Data-related terms
Term | Description |
MaxCompute data source | The data source from which full data is obtained. The raw data is stored in MaxCompute by partition. |
API data source | The data source from which incremental data is obtained. Data is updated by calling API operations. |
document | The search unit of structured data. A document can contain one or more fields and must have a primary key field. Retrieval Engine Edition identifies a unique document based on the value of the primary key field. If a new document has the same primary key value as an existing document, the existing document is overwritten by the new document. |
field | The component of a document. A field consists of a field name and a field value. |
multi-value field | The field that contains multiple independent values. |
primary key | The field that uniquely identifies a document. |
Retrieval Engine Edition
Term | Description |
Query Result Searcher (QRS) worker | The role used in online search. QRS workers parse query requests and merge the results returned by Searcher workers. |
Searcher worker | The role used in online search. Searcher workers load index data and provide search services. |
cluster | A search service that consists of a set of QRS workers and Searcher workers. |
Processor | A role used in offline indexing for parsing users' raw data. |
Builder | A role used in offline indexing for indexing on raw data. |
Merger | A role used in offline indexing for merging and sorting indexes. |
full indexing | The process that is used for indexing on full data in a MaxCompute data source. The indexes that are generated during this process are full indexes, and the index versions are full index versions. |
incremental indexing | When data is updated in real time, the offline indexing process generates and applies the indexes to online clusters. |
real-time indexing | The data that is pushed by calling API operations takes effect in real time. This process is referred to as real-time indexing. Real-time indexes are generated in the memory of Searcher workers. |
inverted index | An inverted index is a linked list that maps terms to their locations in a set of documents. Inverted indexes are used in query clauses to make queries efficient. Example: term1->doc1,doc2,doc3;term2->doc1,doc2. |
forward index | A forward index is a linked list that maps documents to fields. Forward indexes are used in FILTER clauses. Forward indexes are less efficient than inverted indexes. Example: doc1->id,type,create_time… |
summary index | A summary index collects and stores the information that you want the system to display in summaries of search results. You can query information that is contained in a search result summary by specifying the primary key or document ID. Retrieval Engine Edition displays the search results by page. |
tokenization | The sentences in documents are tokenized to terms. If the data type of the field is TEXT, the system tokenizes the sentences into meaningful terms. For example, if the data type is TEXT, "浙江大学" is tokenized into two terms "浙江" and "大学". |
term | A term is a token or a set of tokens after tokenization. |
Data changes triggered and implemented by FSM
Change type | Whether to allow recurring events | Description |
Service discovery | Yes | Points the IP address of a Retrieval Engine Edition instance to the domain name to help you call the service. For the same cluster, all historical changes are terminated before the latest change runs. |
ha3_biz_apend | No | Adds biz.
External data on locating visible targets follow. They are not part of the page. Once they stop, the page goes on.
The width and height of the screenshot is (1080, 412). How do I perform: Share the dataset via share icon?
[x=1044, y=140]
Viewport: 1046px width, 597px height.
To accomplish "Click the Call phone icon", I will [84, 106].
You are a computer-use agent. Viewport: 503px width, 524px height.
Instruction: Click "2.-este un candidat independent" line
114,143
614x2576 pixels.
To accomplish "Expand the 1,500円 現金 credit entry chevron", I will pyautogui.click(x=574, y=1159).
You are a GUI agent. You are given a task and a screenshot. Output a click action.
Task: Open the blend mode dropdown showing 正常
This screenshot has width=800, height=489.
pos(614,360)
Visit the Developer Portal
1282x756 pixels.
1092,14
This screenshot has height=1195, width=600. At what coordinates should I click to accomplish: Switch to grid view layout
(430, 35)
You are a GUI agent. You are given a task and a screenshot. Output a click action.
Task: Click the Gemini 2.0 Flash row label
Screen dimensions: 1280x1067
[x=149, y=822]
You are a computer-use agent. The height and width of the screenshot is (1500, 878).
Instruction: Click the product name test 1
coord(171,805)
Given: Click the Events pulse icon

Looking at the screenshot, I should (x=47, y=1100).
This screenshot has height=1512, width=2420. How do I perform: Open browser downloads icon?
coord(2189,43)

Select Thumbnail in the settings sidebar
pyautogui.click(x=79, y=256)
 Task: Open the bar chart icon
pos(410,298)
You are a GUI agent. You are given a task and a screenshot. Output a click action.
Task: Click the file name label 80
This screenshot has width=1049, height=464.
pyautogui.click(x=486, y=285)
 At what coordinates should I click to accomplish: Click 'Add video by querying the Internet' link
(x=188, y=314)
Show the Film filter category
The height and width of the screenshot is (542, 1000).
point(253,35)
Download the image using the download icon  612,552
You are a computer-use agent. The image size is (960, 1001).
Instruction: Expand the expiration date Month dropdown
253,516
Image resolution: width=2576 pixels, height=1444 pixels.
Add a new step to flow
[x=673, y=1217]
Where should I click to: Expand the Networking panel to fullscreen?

This operation can be performed once on each instance. The system automatically triggers this change. The change may continue to run until the index table is added to the instance and the index is built. |
update_biz_depend_index_fsm | No | Updates the index on which biz depends. This operation can be performed once on each instance. The system automatically triggers this change. The change may continue to run until the index table is added to the instance and the index is built. |
Online deployment | Yes | For the same cluster, all historical changes are terminated before the latest change runs. |
multi_biz_activate | No | Initializes a Retrieval Engine Edition instance. This operation can be performed once on each instance. The change may continue to run until the index table is added to the instance and the index is built. |
Index creation | Yes | For the same index, all historical changes are terminated before the latest change runs. |
Automatically triggered full indexing | Yes | The system automatically triggers this change after new data partitions are identified. The latest change and historical changes can concurrently run. |
Manually triggered full indexing | Yes | The latest change and historical changes can concurrently run. |
Configuration push | Yes | All historical changes are terminated before the latest change runs. |
Online resources | Yes | For the same zone, all historical changes are terminated before the latest change runs. |
Index rollback | Yes | The latest change and historical changes can concurrently run. |
FSM: the finite-state machine. FSM works as a mathematical model that represents a finite number of states and the switchover between these states.
Trigger recurring events: specifies whether to allow recurring events.